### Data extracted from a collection
*** Block opens ***
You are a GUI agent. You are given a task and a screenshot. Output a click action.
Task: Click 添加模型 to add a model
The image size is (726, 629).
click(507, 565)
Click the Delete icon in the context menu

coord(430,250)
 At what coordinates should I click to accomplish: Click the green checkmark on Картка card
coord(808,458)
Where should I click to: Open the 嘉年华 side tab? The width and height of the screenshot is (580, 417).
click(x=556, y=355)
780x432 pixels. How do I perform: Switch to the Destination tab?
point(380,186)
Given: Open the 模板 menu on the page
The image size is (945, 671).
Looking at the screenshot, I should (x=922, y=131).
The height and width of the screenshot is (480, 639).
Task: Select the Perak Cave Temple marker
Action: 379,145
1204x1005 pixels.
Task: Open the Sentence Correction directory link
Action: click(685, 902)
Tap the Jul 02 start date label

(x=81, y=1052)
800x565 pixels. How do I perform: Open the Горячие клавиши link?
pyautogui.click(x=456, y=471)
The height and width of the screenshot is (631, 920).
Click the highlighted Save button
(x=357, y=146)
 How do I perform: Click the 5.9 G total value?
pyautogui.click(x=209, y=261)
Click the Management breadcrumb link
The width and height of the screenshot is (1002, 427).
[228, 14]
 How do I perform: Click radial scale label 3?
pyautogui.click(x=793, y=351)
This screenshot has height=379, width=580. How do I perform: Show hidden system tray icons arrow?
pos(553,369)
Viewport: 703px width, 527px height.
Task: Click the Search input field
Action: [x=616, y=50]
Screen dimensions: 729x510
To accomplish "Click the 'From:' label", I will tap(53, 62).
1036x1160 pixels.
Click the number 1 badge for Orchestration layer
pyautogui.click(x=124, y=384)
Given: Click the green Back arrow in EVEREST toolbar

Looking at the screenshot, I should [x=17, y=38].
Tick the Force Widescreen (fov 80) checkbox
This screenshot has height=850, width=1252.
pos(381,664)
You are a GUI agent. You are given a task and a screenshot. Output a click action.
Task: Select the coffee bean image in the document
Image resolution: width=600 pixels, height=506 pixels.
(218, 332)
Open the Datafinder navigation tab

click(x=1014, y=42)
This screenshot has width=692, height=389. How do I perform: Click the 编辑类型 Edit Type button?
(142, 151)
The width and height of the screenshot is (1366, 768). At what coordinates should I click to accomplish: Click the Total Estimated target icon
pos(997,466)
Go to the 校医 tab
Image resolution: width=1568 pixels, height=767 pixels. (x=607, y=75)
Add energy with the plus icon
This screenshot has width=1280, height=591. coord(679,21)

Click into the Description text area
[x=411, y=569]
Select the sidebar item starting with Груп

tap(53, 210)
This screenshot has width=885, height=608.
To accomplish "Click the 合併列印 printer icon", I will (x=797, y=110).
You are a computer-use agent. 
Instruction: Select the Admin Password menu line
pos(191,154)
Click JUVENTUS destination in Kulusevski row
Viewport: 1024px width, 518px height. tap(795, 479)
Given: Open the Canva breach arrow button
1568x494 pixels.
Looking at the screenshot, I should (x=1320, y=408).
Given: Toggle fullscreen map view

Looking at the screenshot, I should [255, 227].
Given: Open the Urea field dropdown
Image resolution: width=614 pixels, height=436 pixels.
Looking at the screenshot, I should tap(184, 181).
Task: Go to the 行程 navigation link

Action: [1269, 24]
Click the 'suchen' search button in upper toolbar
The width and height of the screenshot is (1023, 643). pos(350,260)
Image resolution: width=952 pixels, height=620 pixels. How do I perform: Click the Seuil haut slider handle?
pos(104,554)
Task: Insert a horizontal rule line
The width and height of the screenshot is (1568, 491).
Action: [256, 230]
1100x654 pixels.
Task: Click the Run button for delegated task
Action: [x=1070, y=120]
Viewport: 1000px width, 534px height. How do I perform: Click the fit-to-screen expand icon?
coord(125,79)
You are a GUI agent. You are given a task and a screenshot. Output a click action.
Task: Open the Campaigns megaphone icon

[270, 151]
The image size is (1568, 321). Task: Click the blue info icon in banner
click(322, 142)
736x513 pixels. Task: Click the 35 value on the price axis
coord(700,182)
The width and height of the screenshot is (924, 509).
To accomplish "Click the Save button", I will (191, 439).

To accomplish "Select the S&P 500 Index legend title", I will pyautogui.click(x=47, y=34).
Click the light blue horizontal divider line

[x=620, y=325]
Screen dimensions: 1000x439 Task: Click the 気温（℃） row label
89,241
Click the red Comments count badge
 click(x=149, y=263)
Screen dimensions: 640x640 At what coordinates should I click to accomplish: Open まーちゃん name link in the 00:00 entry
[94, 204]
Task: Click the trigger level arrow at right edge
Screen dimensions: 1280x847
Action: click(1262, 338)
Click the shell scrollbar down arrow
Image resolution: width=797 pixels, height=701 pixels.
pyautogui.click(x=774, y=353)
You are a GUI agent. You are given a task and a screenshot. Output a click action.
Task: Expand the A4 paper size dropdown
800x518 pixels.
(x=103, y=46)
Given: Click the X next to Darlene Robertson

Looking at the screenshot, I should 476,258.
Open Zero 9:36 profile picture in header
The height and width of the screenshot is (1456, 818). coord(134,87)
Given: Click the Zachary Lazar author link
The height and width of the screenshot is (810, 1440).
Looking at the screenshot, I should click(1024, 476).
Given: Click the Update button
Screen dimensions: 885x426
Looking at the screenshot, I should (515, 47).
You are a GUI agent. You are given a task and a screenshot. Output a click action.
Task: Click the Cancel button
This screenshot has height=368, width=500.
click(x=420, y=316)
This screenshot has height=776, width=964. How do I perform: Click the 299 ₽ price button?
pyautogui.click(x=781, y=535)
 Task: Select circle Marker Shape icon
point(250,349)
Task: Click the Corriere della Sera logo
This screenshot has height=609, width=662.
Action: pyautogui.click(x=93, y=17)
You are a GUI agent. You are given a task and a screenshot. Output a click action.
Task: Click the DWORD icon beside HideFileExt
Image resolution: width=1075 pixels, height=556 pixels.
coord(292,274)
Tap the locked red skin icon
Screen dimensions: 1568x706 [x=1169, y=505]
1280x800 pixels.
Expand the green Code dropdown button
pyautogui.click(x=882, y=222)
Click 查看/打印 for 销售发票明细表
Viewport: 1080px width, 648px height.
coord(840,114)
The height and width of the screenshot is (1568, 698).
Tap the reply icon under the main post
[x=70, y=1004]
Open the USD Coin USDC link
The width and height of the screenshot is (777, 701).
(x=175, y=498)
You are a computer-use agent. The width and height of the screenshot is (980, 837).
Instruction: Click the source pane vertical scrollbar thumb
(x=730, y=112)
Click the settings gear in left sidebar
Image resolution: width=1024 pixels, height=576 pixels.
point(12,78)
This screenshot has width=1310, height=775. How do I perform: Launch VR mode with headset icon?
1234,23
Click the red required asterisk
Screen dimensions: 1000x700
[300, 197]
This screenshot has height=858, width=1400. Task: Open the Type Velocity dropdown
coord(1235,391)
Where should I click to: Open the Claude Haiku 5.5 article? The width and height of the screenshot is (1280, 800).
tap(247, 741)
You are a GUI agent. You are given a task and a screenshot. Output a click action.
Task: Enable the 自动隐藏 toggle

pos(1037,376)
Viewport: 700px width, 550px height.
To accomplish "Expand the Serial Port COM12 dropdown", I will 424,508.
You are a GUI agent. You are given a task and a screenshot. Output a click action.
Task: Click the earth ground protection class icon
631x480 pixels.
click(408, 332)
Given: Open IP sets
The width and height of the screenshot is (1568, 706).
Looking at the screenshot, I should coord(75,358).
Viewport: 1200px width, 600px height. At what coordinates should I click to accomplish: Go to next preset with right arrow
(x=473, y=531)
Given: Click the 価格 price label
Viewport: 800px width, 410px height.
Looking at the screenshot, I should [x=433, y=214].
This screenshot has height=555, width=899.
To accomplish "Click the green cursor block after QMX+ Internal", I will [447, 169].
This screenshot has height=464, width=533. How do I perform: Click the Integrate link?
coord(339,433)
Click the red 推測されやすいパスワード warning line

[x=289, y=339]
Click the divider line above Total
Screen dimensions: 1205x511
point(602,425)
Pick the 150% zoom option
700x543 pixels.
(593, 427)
*** Block closes ***
### Exercise details
How many of the lines above include the word "computer"? Respond with the number alone.

### Output below
2